PROVIDED ENTRIES>
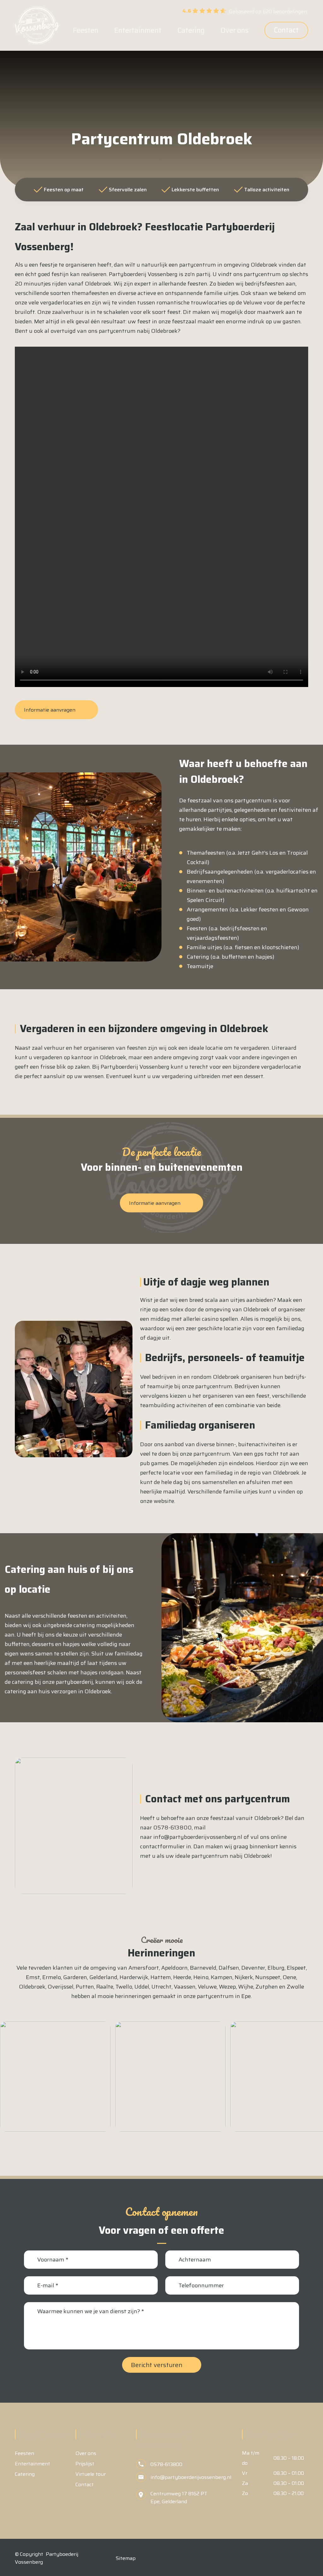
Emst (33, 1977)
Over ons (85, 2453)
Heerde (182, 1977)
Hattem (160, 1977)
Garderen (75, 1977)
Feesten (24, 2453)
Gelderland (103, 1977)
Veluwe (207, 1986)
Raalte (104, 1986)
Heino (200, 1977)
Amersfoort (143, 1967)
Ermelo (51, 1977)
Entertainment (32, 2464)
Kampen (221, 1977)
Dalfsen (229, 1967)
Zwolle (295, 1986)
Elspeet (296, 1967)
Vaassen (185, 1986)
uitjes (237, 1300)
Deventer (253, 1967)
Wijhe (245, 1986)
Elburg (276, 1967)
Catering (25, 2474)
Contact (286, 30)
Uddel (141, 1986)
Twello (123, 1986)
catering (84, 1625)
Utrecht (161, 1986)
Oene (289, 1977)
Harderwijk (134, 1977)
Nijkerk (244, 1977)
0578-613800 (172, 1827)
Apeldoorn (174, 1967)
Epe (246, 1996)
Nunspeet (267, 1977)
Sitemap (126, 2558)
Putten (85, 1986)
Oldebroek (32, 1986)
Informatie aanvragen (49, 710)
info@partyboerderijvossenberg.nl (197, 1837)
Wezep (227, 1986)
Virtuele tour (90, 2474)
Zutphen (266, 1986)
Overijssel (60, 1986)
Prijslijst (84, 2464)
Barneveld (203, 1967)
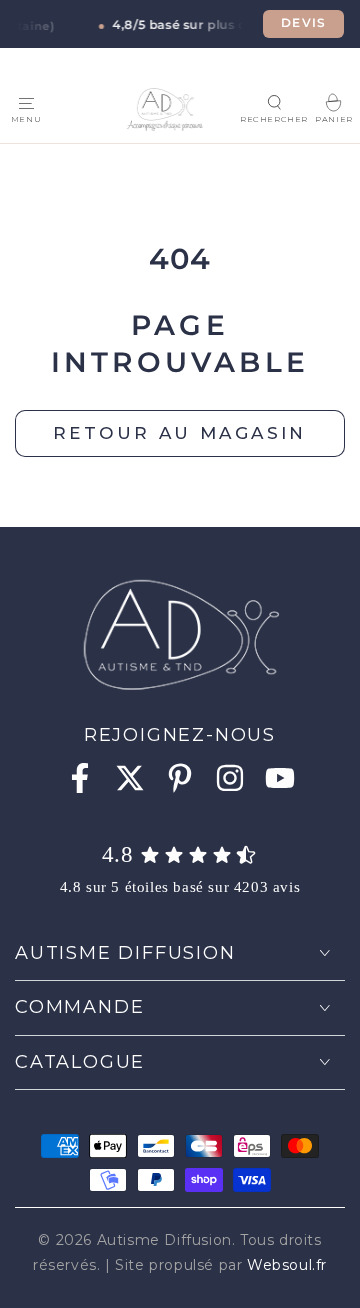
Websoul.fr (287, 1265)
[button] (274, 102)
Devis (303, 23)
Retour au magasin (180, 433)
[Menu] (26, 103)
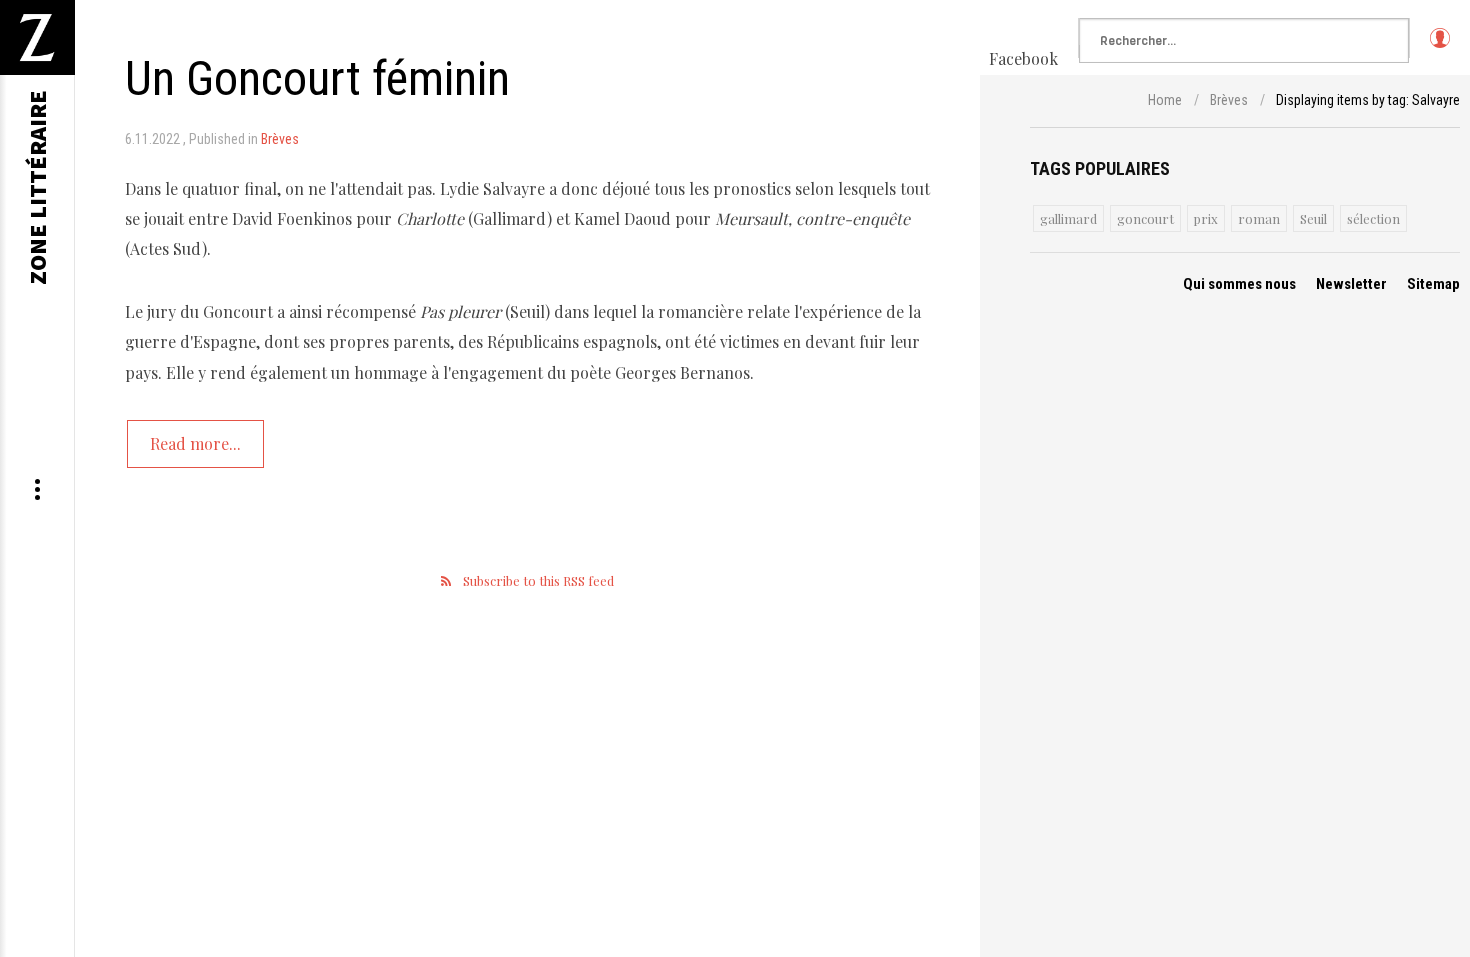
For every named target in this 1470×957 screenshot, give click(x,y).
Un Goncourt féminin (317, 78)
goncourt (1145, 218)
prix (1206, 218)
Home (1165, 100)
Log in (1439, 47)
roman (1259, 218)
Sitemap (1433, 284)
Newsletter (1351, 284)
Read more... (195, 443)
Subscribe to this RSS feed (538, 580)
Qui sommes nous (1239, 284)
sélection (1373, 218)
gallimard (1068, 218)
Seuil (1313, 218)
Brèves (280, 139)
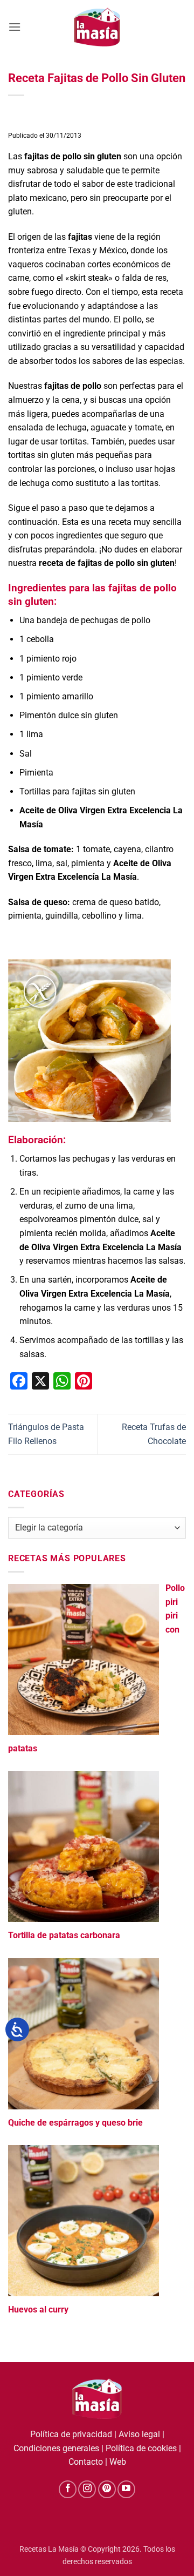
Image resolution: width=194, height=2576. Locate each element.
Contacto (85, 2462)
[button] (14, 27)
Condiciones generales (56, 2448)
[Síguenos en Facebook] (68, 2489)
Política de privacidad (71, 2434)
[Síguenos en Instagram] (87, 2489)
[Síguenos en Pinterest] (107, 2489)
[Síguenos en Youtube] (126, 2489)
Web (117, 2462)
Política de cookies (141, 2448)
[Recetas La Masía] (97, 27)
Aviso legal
---
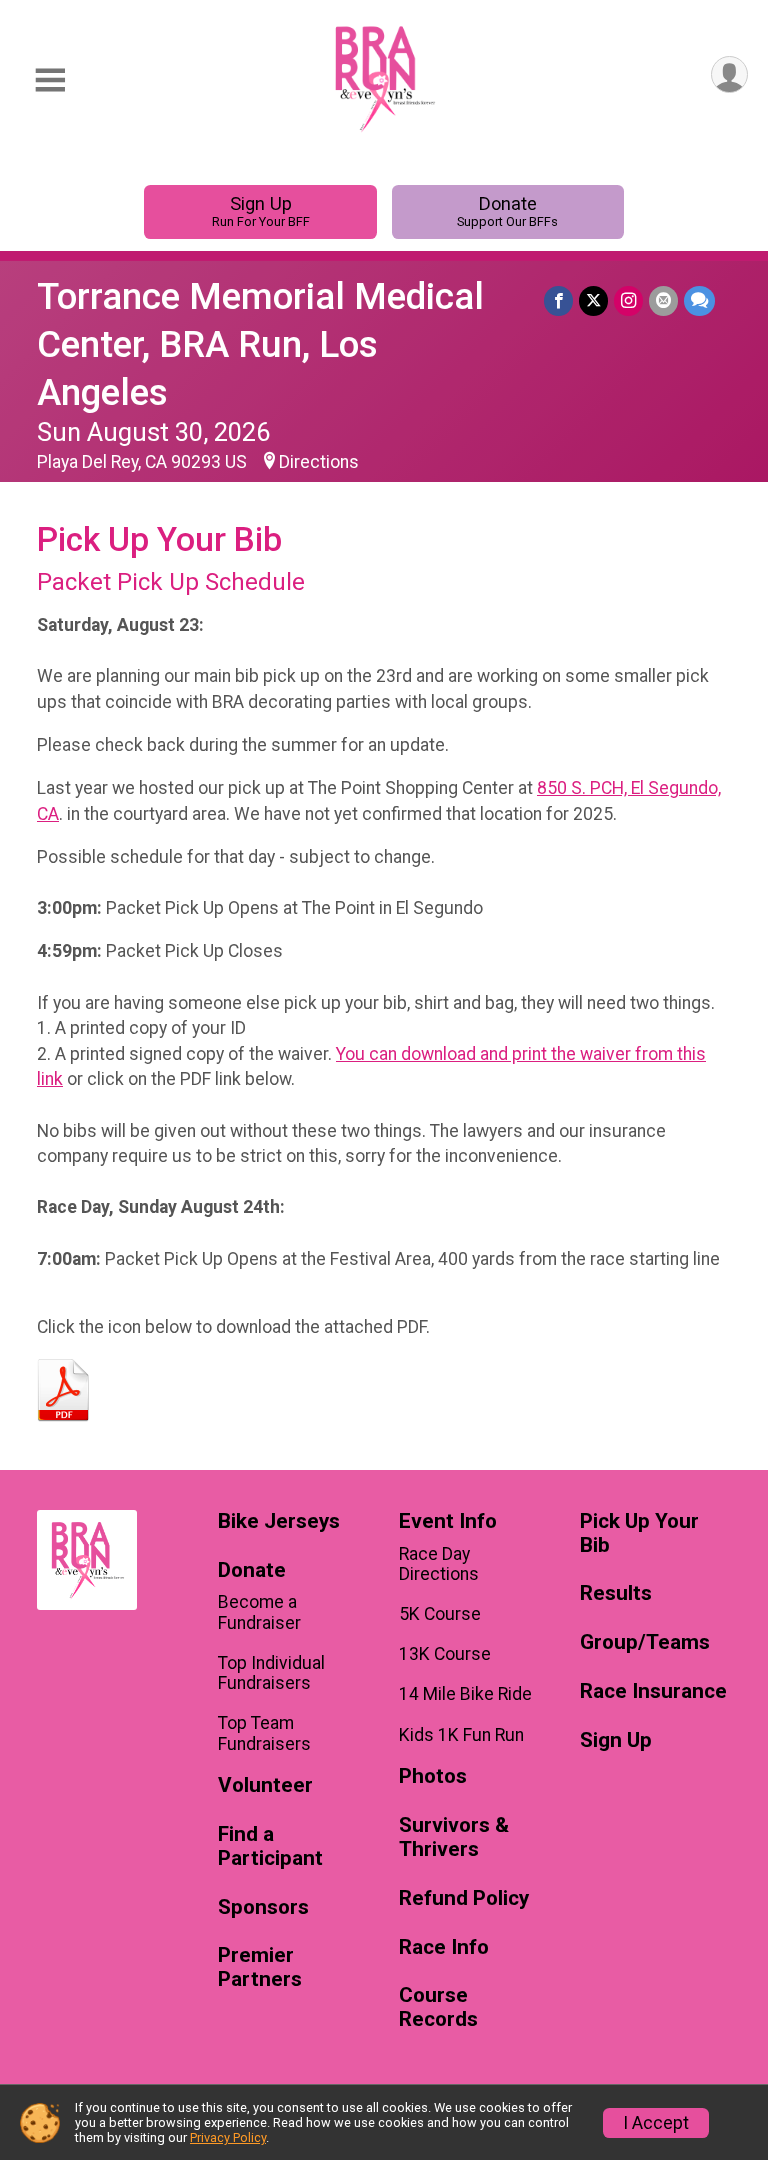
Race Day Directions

WHAT IS BEING ASKED> What you return must match, character for character, the lines above from the one with "Hattem (160, 1977)" through the one with "Política de cookies (141, 2448)", minus any pictures.

RESULT BELOW>
Hattem (160, 1977)
Garderen (75, 1977)
Feesten (24, 2453)
Gelderland (103, 1977)
Veluwe (207, 1986)
Raalte (104, 1986)
Heino (200, 1977)
Amersfoort (143, 1967)
Ermelo (51, 1977)
Entertainment (32, 2464)
Kampen (221, 1977)
Dalfsen (229, 1967)
Zwolle (295, 1986)
Elspeet (296, 1967)
Vaassen (185, 1986)
uitjes (237, 1300)
Deventer (253, 1967)
Wijhe (245, 1986)
Elburg (276, 1967)
Catering (25, 2474)
Contact (286, 30)
Uddel (141, 1986)
Twello (123, 1986)
catering (84, 1625)
Utrecht (161, 1986)
Oene (289, 1977)
Harderwijk (134, 1977)
Nijkerk (244, 1977)
0578-613800 (172, 1827)
Apeldoorn (174, 1967)
Epe (246, 1996)
Nunspeet (267, 1977)
Sitemap (126, 2558)
Putten (85, 1986)
Oldebroek (32, 1986)
Informatie aanvragen (49, 710)
info@partyboerderijvossenberg.nl (197, 1837)
Wezep (227, 1986)
Virtuele tour (90, 2474)
Zutphen (266, 1986)
Overijssel (60, 1986)
Prijslijst (84, 2464)
Barneveld (203, 1967)
Websoul.fr (287, 1265)
[button] (274, 102)
Devis (303, 23)
Retour au magasin (180, 433)
[Menu] (26, 103)
For every named target in this 1470×957 screenshot, give click(x,y).
Un Goncourt féminin (317, 78)
goncourt (1145, 218)
prix (1206, 218)
Home (1165, 100)
Log in (1439, 47)
roman (1259, 218)
Sitemap (1433, 284)
Newsletter (1351, 284)
Read more... (195, 443)
Subscribe to this RSS feed (538, 580)
Qui sommes nous (1239, 284)
sélection (1373, 218)
gallimard (1068, 218)
Seuil (1313, 218)
Brèves (280, 139)
Image resolution: width=194, height=2576. Locate each element.
Contacto (85, 2462)
[button] (14, 27)
Condiciones generales (56, 2448)
[Síguenos en Facebook] (68, 2489)
Política de privacidad (71, 2434)
[Síguenos en Instagram] (87, 2489)
[Síguenos en Pinterest] (107, 2489)
[Síguenos en Youtube] (126, 2489)
Web (117, 2462)
Política de cookies (141, 2448)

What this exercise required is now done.